Eu sorrio um pouco, lembrando de tê-lo contado essa metáfora no clube depois da vitória de Luca no boxe, mas odiando que pareça tão preciso para o meu amigo.
-Aconteceu pela primeira vez na luta de boxe. Eu sabia que ele estava lá...instantaneamente, assim que ele entrou.
-Você sabia quem era? Tipo, você poderia identificá-lo na multidão?- Pergunto, um pouco sem fôlego de interesse, mas sem querer pressioná-lo demais.
-Eu sabia...a área...na multidão. Que algo em mim tinha se voltado repentinamente para os Atalaxianos. Mas não consegui identificar de imediato.- Ben levanta as mãos às têmporas e as esfrega em círculos suaves e preocupados enquanto lembra. -Mas eu não tinha certeza do que era precisamente - meu lobo insistiu, é claro, que minha companheira estava lá, mas quero dizer - o que diabos ele sabe.
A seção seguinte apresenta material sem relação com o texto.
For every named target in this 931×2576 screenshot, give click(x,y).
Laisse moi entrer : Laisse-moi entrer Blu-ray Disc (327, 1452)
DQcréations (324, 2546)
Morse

Eu sorrio um pouco enquanto meu lobo se arrepia interiormente, chocado que Ben jamais duvidaria de seu lobo. Eu acaricio sua pelagem e ela se vira para lamber carinhosamente meus dedos.
-Então,- eu digo, hesitante. -O que aconteceu?
-Eu me senti...doente,- ele diz, levantando a cabeça e encontrando meus olhos. -Você se sentiu assim? Como...enjoado?
-Eu não me senti enjoada,- eu digo, virando a cabeça para o lado. -Mas meu centro de equilíbrio estava desregulado. Eu não conseguia andar direito - e foi justo antes de termos que ter aquela primeira luta corpo a corpo.- Eu sorrio com a lembrança carinhosa, mesmo que não estivesse tão feliz na época. -Acho que Rafe estava preocupado que eu tivesse tido um derrame porque não conseguia andar em linha reta.
-Deus, não é de se admirar que você tenha perdido tão espetacularmente,- Ben diz, rindo um pouco. -Mas parece ser mais ou menos a mesma coisa - nossos corpos responderam quase como se estivéssemos com enjoo, como se a gravidade e a percepção tivessem mudado.
-Sim,- eu digo, sorrindo para ele, contente por ter alguém que agora entende. Eu me pergunto, passivamente, se Jackson e Luca sentiram o mesmo e faço uma nota mental para perguntar a eles. -Então, quando você descobriu quem era?
-Depois que voltei para a luta. Tenho que admitir que não...observei Luca muito.
Eu rio um pouco, e ele ri comigo.
-Passei meu tempo, em vez disso,- Ben continua, -escaneando os Atalaxianos, tentando captar um cheiro. Foi muito difícil, porém. Havia um que eu...queria que fosse, talvez? Mais do que sabia que era? E ele, também, parecia um pouco doente e ficou perfeitamente rígido e imóvel, mesmo mantendo os olhos na luta.
-E você estava certo?- Pergunto, ansiosa, querendo que Ben tenha o garoto que ele queria que fosse com uma desesperança que quase me surpreende. Ben, ele é um amigo tão bom para mim - quero que ele tenha tudo no mundo que deseja.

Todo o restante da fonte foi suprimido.